Texto de origen ->
──────

Epicuro creía que se componía de partes, como el cuerpo. Aristóteles, que ha sido explicado de mil maneras distintas, porque es ininteligible, creía, si creemos a algunos de sus discípulos, que el entendimiento de todos los hombres estaba formado por una única y misma sustancia.
El divino Platón, maestro del divino Aristóteles, y el divino Sócrates, maestro del divino Platón, creían que el alma era corporal y eterna. Sin duda el demonio de Sócrates le había enseñado la realidad. Hay gentes que creen que un hombre que se vanagloria de tener un genio familiar era, sin duda, un loco o un bribón, pero es que esas gentes son demasiado exigentes.
En cuanto a los Padres de la Iglesia, creyeron que el alma humana, los ángeles y Dios eran corporales.
El mundo se refina constantemente. San Bernardo, según la confesión del padre Mabilon, enseñó que después de la muerte el alma no veía a Dios en el cielo, sino que únicamente conversaba con la humanidad de Cristo. Sus palabras no fueron muy creídas porque la aventura de las Cruzadas había desacreditado sus oráculos. Más tarde, muchos escolásticos como el doctor irrefutable, el doctor sutil, el doctor angelical, el doctor seráfico, el doctor querúbico, estaban plenamente convencidos de que conocían el alma, pero hablaban de ella como si quisieran que nadie les entendiera.
Nuestro Descartes, nacido para descubrir los errores de la antigüedad y reemplazarlos por los suyos, animado por ese espíritu sistemático que ciega a los más grandes hombres, creyó haber demostrado que el alma era lo mismo que el pensamiento, como la materia era, en su opinión, lo mismo que la extensión; aseguró que el hombre piensa constantemente; que el alma llega al cuerpo poseyendo todas las nociones metafísicas, conociendo a Dios, el espacio, el infinito, teniendo todas las ideas abstractas y los más hermosos conocimientos, pero que desgraciadamente olvida todo al salir del vientre de la madre.

──────

Registros dados ->
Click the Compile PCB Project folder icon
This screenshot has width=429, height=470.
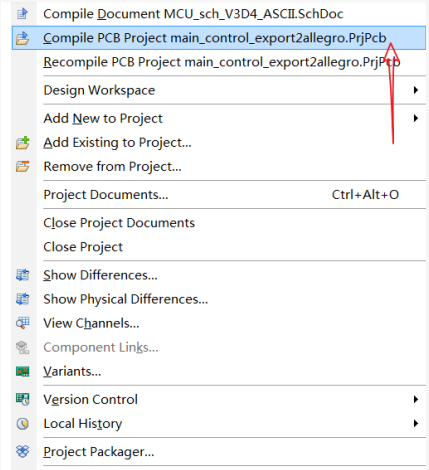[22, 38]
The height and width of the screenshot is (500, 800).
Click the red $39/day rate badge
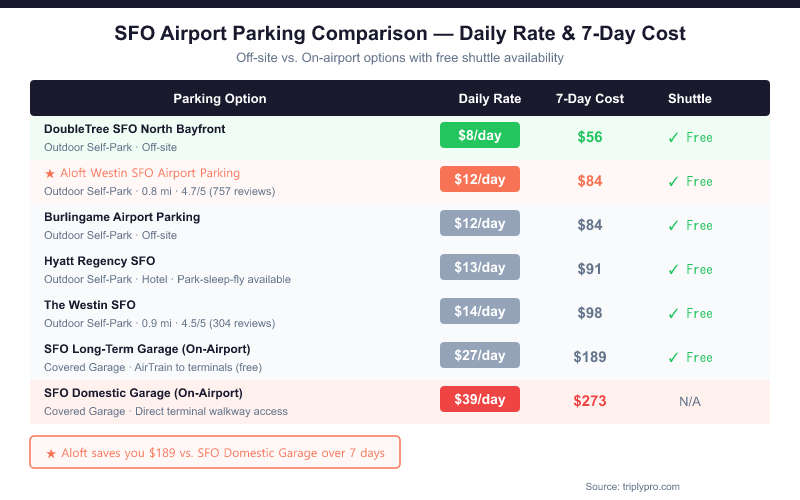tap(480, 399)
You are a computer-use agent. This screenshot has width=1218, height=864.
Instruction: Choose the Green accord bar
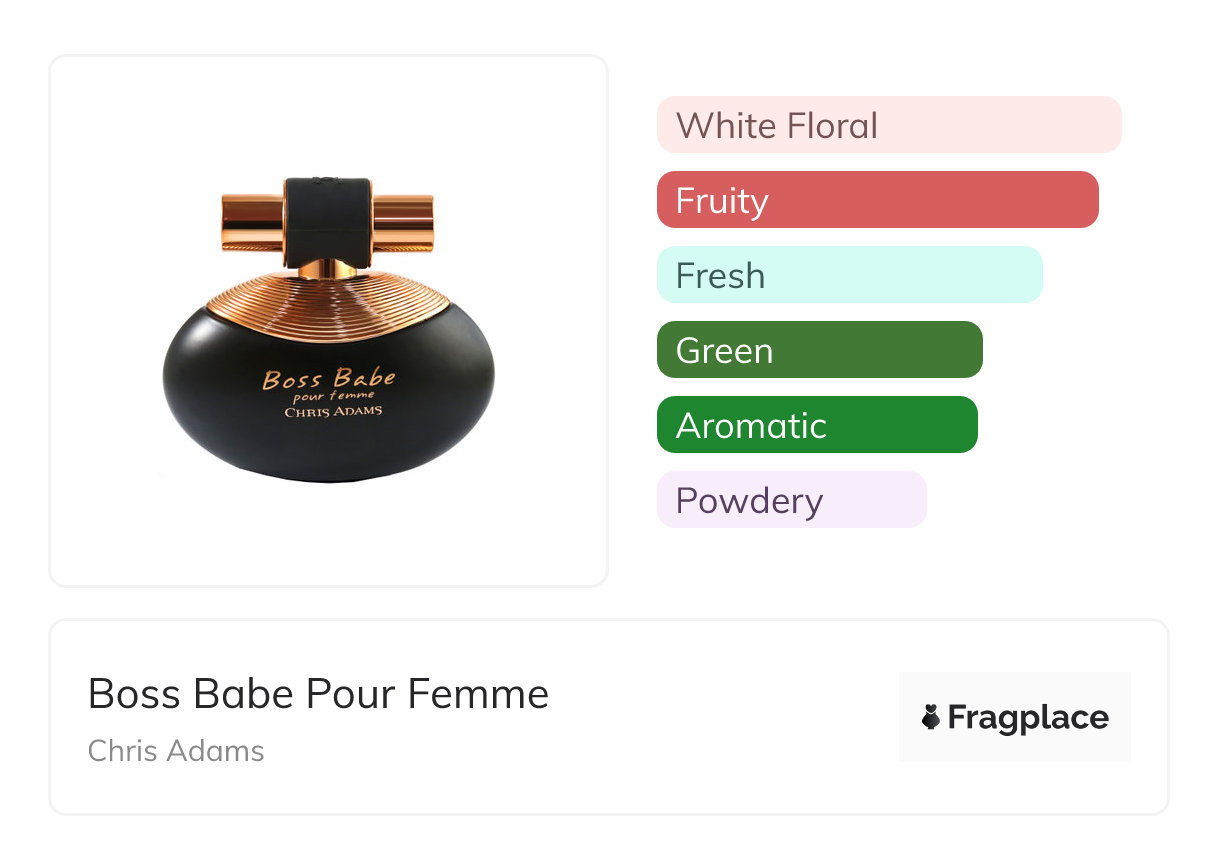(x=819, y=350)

──────

Para resolver ->
A) Enumera todos los títulos de doctor que el texto sobre el alma les da a los escolásticos.
B) Resume en dos oraciones el texto sobre el alma.
C) Prosigue el texto sobre el alma a partir de su última oración.
Los registros no tienen nada que ver con el texto sobre el alma.

Respuestas ->
A) El doctor irrefutable, el doctor sutil, el doctor angelical, el doctor seráfico y el doctor querúbico.

B) Los pensadores antiguos opinaron de distintas maneras sobre el alma: Epicuro creía que se componía de partes, Platón y Sócrates que era corporal y eterna, y los Padres de la Iglesia que el alma humana, los ángeles y Dios eran corporales. Más tarde San Bernardo y los escolásticos también hablaron de ella, y Descartes creyó haber demostrado que el alma era lo mismo que el pensamiento y que llega al cuerpo con todas las ideas, aunque lo olvida todo al nacer.

C)
Malebranche, del Oratorio, con sus sublimes ilusiones no solamente admitió las ideas innatas, sino que creía que vivimos íntegramente en Dios y que Dios, por decirlo de alguna manera, era nuestra alma. Todos estos razonadores escribieron la novela del alma, hasta que llegó un sabio y modesta- mente escribió su historia. Locke ha desarrollado en el hombre la razón humana como un excelente anatomista explica los resortes del cuerpo humano. Se ayuda siempre con la antorcha de la física; algunas veces se anima a hablar definitivamente, otras también, a dudar. En vez de definir de repente lo que no conocemos, examina por gradaciones lo que queremos conocer. Toma a un niño en el momento de su nacimiento, sigue paso a paso los progresos de su entendimiento; ve lo que tiene de común con las bestias y lo que está por encima de ellas; consulta sobre todo su propio testimonio, la conciencia de su pensamiento.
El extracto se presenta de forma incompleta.